Numerical study of particle jetting from the explosive dispersal of particles

Mentors: Johnathan Regele and Yash Mehta

Description: The objective of this project is to understand how particle jetting occurs in the explosive dispersal of particles. Experiments show that during the later stages after an explosion, particles tend to cluster into jets of solid material. In this project, an advanced research code will be used to simulate a shock wave as it passes through a cloud of 2D fully resolved cylinders that behave like particles. We will study a range of particle Reynolds numbers and volume fractions to understand how the jetting phenomena occurs for a variety of conditions.

Charged Particle Transport Verification and Validation

Mentors: Edward Norris and Benjamin Ryan

Description: Modeling charged particle transport (CPT) is important for developing predictive plasma physics applications. A Monte Carlo implementation of CPT was recently added to the LANL multi-physics code Lumos. In this project, students will perform a verification and validation study of the CPT capability in Lumos. The study will consist of a combination of comparison to analytical models, the Jayenne CPT library, and previously published experimental data.

How stable are molecules in white dwarf atmospheres?

Mentors: Didier Saumon and Simon Blouin

Description: After exhausting their fuel, most stars end their lives as white dwarfs, dense stellar embers that cool down for the rest of time. Their simple evolution means that their ages can be easily determined from their observable properties, making those dead stars unique cosmic clocks that can be applied to galactic archeology. A key uncertainty of current models (on which age determinations depend) concerns the dissociation equilibrium of diatomic molecules (chiefly H_2 <--> 2H and C_2<--> 2C) in a bath of dense helium atoms under fluid-like conditions. This project applies concepts of quantum mechanics, statistical physics and thermodynamics, combined with computer simulations to compute the chemical equilibrium of interacting molecules and atoms. Students will use density functional theory (DFT) and molecular dynamics simulation techniques to address this question and improve the reliability of white dwarf models.

Multigroup Scattering in Monte Carlo Radiation Transport Codes.

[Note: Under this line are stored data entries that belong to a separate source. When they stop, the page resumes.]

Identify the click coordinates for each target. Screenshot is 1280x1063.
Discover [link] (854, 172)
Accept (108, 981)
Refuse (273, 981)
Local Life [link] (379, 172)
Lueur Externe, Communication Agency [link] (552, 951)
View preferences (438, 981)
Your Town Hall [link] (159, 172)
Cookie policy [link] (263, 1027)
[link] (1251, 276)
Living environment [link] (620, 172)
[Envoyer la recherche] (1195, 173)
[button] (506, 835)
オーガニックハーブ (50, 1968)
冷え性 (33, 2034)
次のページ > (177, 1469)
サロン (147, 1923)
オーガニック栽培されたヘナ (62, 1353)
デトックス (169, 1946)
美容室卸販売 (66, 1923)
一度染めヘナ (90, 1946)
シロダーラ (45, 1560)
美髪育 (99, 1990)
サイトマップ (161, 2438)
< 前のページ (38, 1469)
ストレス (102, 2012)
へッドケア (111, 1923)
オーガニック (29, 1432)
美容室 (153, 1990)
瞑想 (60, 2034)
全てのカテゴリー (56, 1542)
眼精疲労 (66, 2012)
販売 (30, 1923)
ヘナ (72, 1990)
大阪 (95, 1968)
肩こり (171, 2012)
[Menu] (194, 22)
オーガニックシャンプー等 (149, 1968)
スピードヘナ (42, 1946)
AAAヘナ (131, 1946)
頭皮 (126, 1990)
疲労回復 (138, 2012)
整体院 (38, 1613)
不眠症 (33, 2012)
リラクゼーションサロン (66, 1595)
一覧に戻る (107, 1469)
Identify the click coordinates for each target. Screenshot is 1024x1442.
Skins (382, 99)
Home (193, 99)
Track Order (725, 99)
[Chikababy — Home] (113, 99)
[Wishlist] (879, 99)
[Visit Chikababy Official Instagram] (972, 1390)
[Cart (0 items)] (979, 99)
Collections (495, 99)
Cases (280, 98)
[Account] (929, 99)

Mentors: Tim Burke and Travis Trahan

Description: Monte Carlo codes at LANL rely on continuous-energy scattering mechanics to sample directions and angles of particles emitted from collisions whereas deterministic radiation transport codes are forced to discretize in energy and angle: defining probabilities of scattering from one energy group to another and defining the angular distribution emitted from such a collision via an expansion of Legendre polynomials. This discretization introduces approximations to the solution of the transport simulation but it also results in a simplified description of scattering that may be more performant than continuous-energy scattering mechanics, especially on GPUs. The difficulty with implementing multigroup scattering in Monte Carlo codes lies in the negative values that result from a finite polynomial expansion of the scattering distributions. However, it is possible to produce distributions that preserve the moments of the multigroup scattering distributions that are purely positive and thus amenable to sampling in Monte Carlo codes. Students will implement the methods from literature in a GPU-enabled multigroup Monte Carlo code, verify the methods, and conduct performance analysis of the methods on GPUs and CPUs.